* Begin READING PASSAGE *
Intermittent afternoon rain resulted in a number of damp patches around the 37.73-mile course, most notably at Greeba, on the approach to Glen Helen and in Governor’s Dip, but conditions were otherwise good with bright sunshine and blue skies at the start and finish of the session. It was a prompt start too as the three newcomers – Adam McLean, Paul Jordan and Joey Thompson – headed off down Glencrutchery Road slightly before the 6.20pm start.

After the sidecar newcomers left the line for their speed controlled lap, there was a slight gap before the session proper fired into life with Bruce Anstey on the Padgetts Honda first away just before 6.35pm with James Hillier, Ian Hutchinson, Josh Brookes and Lee Johnston on their Supersport mounts following the Kiwi rider down Glencrutchery Road.

Ivan Lintin, Peter Hickman and Michael Rutter were also among the early starters on their Lightweight machines while the returning Guy Martin set off slightly later on his Supersport Honda as he got his first taste of the Mountain Course on closed roads since the 2015 Senior TT.

Hutchinson, on the McAMS Yamaha, was first to complete a lap at 118.845mph with Michael Dunlop second across the line and quickest on the opening lap of TT2017 at 120.371mph. Gary Johnson was also above the 120mph mark at 120.311mph, just over half a second slower than Dunlop.

Hutchinson’s lap made him third quickest ahead of Dean Harrison and Jamie Coward (both 118.160), Hillier (117.884) and Conor Cummins (117.673). Martin’s first lap was a solid 115.808mph with Brookes back on 108.171mph. Meanwhile, Dan Kneen was reported as having stopped at Cronk y Voddy although he was able to proceed.

Second time out and Hutchinson and Dunlop both lapped in excess of 121mph, at 121.147 and 121.020 respectively. Anstey and Hillier were next with 119.794 and 119.776 respectively while Johnson was slightly slower on his second lap at 119.341. Martin improved to 117.092mph. McLean was the fastest newcomer with a fastest lap of 112.89mph.

Rutter was quickest in the Lightweight class with a speed of 113.946 on the Paton from Lintin (113.856) with Dan Cooper, Hickman and Stefano Bonetti all inside the 111mph lap barrier.

At 7.10pm it was the turn of the 1000cc machines with David Johnson first away on the Norton. The Aussie hasn’t got a Supersport bike at his disposal so waited slightly longer than other riders for his first laps of 2017.
* End READING PASSAGE *
* Begin DATA *
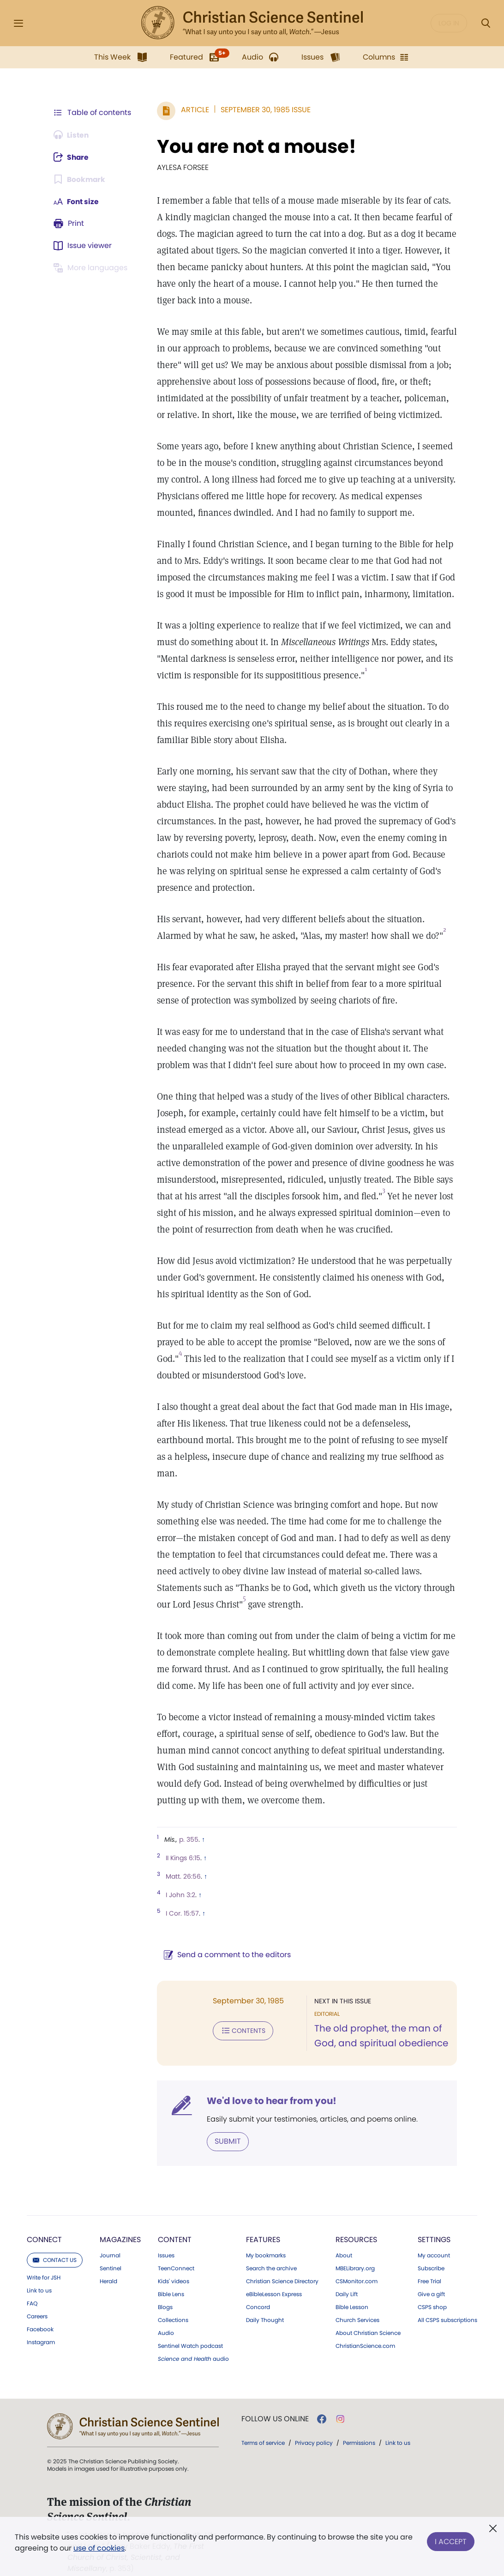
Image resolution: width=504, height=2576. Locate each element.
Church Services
* End DATA *
#### WHAT TO PRODUCE:
From the report on the TT practice session, extract the stretch from "Ivan Lintin, Peter" through "2015 Senior TT.". The data has no connection to the report on the TT practice session.

#### FULL RESPONSE:
Ivan Lintin, Peter Hickman and Michael Rutter were also among the early starters on their Lightweight machines while the returning Guy Martin set off slightly later on his Supersport Honda as he got his first taste of the Mountain Course on closed roads since the 2015 Senior TT.